Essay by Monica Conary, Museum Studies Student, Rochester Institute of Technology

 

The advocacy and action group, Rescue Public Murals (RPM), was established in the mid-2000s with the goal of raising public awareness about the poor condition of public murals while documenting their artistic features and historic value. RPM sought to both inform the public about the condition, care, and needs of murals and identify murals that could be preserved. RPM offered recommendations on the arrangements and steps which needed to be taken to save these works of public art. The effort which was an initiative of the national nonprofit organization Heritage Preservation enabled artists, conservators, and interested parties to come together to work on public preservation projects.

RPM focused on five primary activities: assessment, restoration, best practices for mural creation, advocacy, and documentation. Through research, practice, and advocacy, RPM also sought to change the negative image that the public had of murals that had been left unpreserved.

The Rescue Public Murals initiative stemmed from “Modern Paints,” a 2002-2003 collaborative effort between the Getty Conservative Institute, the National Gallery of Art, and Tate Modern. Launched officially in December 2006 and put under the helm of Heritage Preservation, which had had success with a similar initiative, Save Outdoor Sculpture! RPM launched a pilot phase before  going on to develop and disseminate best practices for mural painting , conduct assessments of murals, and  advocate for treatment of endangered murals.

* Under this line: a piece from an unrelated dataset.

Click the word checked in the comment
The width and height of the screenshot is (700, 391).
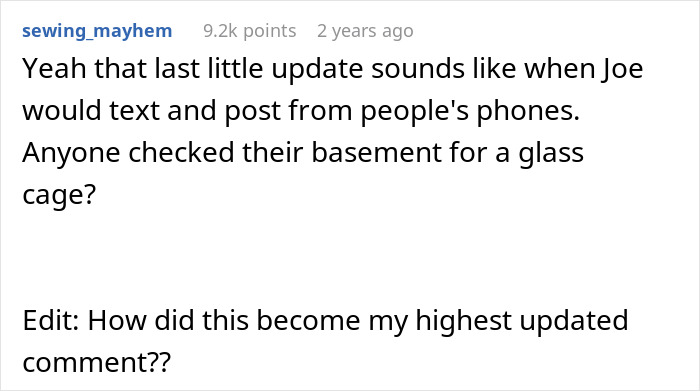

RPM saw as its mission to “bring public attention to U.S. murals, document their unique artistic and historic contributions, and secure the expertise and support to save them." The first stage of work drew attention to murals from the 1960s, 1970s, and 1980s which were in a deteriorated state due to age, environmental factors, and neglect. They bore only a slim resemblance to their original splendor and, as a result, their content and symbolism were obscured...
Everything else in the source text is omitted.